A tale of two knapsacks

A tale of two Knapsacks

A tale of two Knapsacks

By the end of this post, you will know what cover cuts are and how to implement them in optimization packages such as JuMP (Julia for Mathematical Programming). Those familiar with the definitions and interested only in learning about the implementation details can skip to the section on branch-n-cut. We assume that the reader is familiar with branch-n-bound in integer programming. We will use only the generic callbacks in JuMP. Solver (CPLEX, Gurobi, GLPK) specific callbacks will not be used.

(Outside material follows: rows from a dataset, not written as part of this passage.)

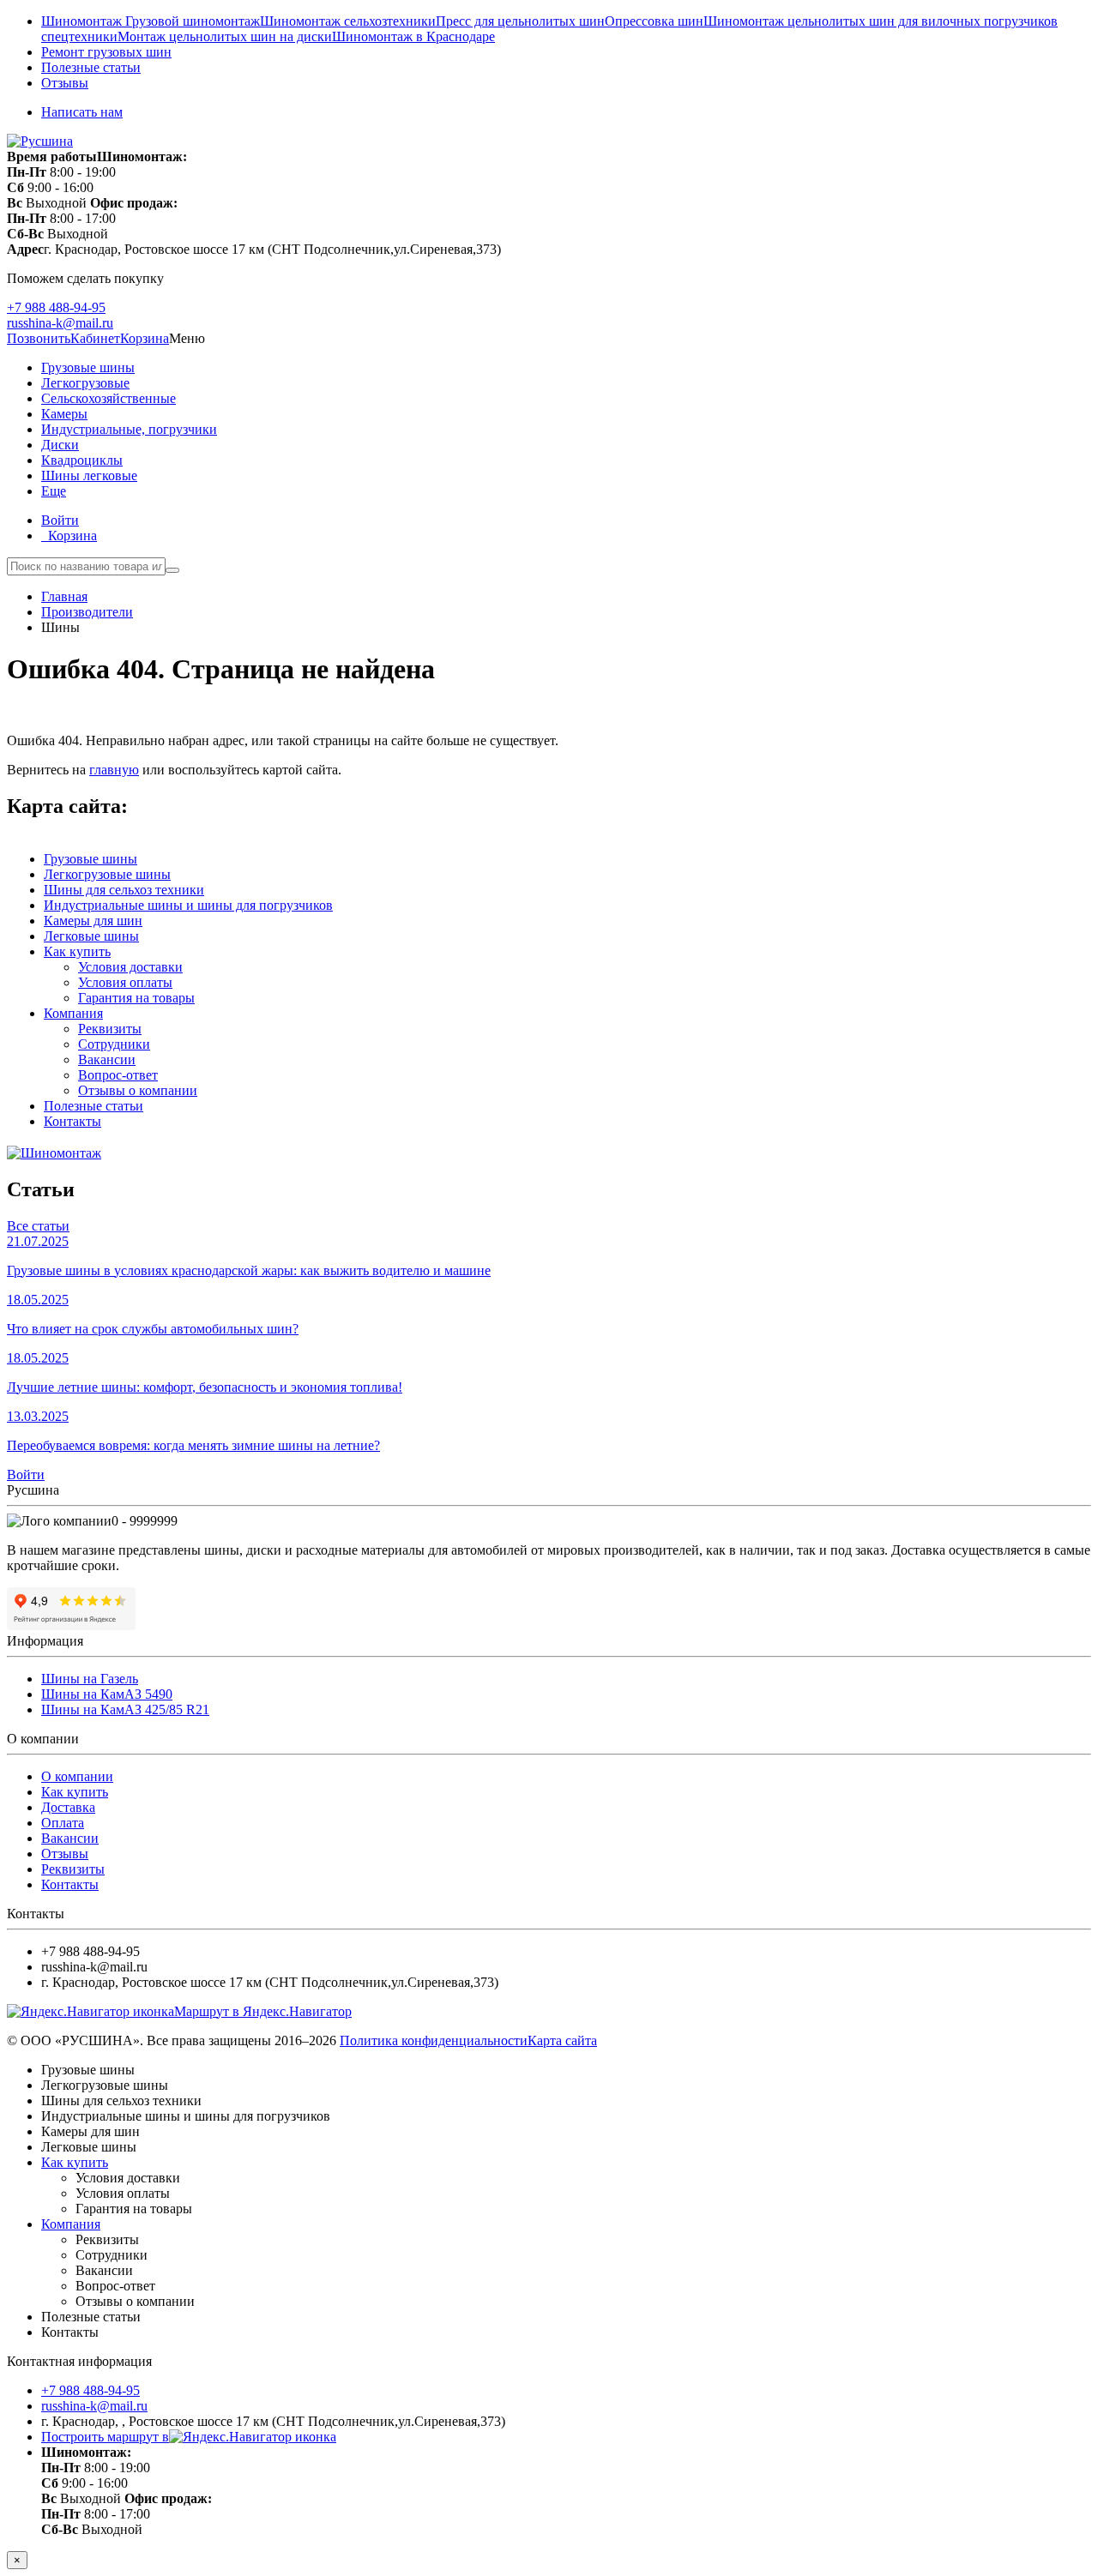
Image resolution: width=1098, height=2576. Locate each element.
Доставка (68, 1807)
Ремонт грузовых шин (106, 52)
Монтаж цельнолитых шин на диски (225, 36)
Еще (53, 491)
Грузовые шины (88, 367)
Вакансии (107, 1059)
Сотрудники (114, 1044)
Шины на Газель (89, 1678)
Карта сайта (562, 2040)
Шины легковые (89, 475)
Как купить (77, 951)
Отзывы (64, 82)
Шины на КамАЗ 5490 (106, 1694)
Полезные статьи (91, 67)
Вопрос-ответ (118, 1075)
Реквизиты (110, 1028)
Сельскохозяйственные (108, 398)
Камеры (64, 413)
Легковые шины (91, 936)
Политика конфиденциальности (434, 2040)
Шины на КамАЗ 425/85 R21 (125, 1709)
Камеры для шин (93, 920)
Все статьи (38, 1226)
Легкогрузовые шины (107, 874)
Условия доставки (130, 967)
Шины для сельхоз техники (124, 889)
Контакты (72, 1121)
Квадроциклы (82, 460)
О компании (77, 1776)
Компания (73, 1013)
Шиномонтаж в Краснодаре (413, 36)
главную (114, 769)
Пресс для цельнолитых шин (520, 21)
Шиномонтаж (83, 21)
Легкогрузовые (85, 383)
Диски (60, 444)
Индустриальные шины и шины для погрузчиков (188, 905)
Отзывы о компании (137, 1090)
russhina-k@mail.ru (60, 323)
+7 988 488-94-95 (56, 307)
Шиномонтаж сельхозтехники (348, 21)
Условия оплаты (125, 982)
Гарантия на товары (136, 997)
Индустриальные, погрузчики (129, 429)
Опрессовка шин (654, 21)
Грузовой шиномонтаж (192, 21)
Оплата (62, 1822)
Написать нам (82, 112)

We begin with definitions of the two problems and integer programs for them. Subsequently, we examine the use of "cover-cuts" to solve maximum knapsack. The "cover-cuts" are generated by solving a minimum knapsack instance. This will yield a branch-n-cut algorithm for solving maximum knapsack. We will explore this relationship between the two problems in some detail and see how to use lazy constraints to implement a branch-n-cut algorithm in JuMP v0.21.1.

Maximum Knapsack

The maximum knapsack is simply stated NP-complete "easy" problem. It's easy in the sense that massive instances can be solved in seconds in practice. An instance of a maximum knapsack is a set of items. A profit and a size are associated with each item. Given is a knapsack of limited capacity, the goal is to pick the subset of most profitable things that fit in the knapsack.

There are n items indexed from 1..n. Arrays p and s store the profits and the sizes of the items. Indicator variable $x_i$ models whether item i is in the knapsack or not. The integer program below for maximum knapsack is solved using the MIP solver in Gurobi.

\[ \mbox{max} \sum_{i \in [1..n]} p_i x_i \]

\[ \sum_{i \in [1..n]} s_i x_i \le C \]

\[ x_i \in \{0,1\} \mbox{ for all } i \in [1..n] \]

Function maxks below uses the JuMP library to create and solve a mathematical model for the knapsack problem. Let's start by importing the two libraries; JuMP for domain-specific modelling language and Gurobi for an LP and MIP solver.

julia> using JuMP, Gurobi

julia> const GRB_ENV = Gurobi.Env() # reuse the Gurobi environment
Academic license - for non-commercial use only - expires 2021-07-05
Gurobi.Env(Ptr{Nothing} @0x000000000323f440, false, 0)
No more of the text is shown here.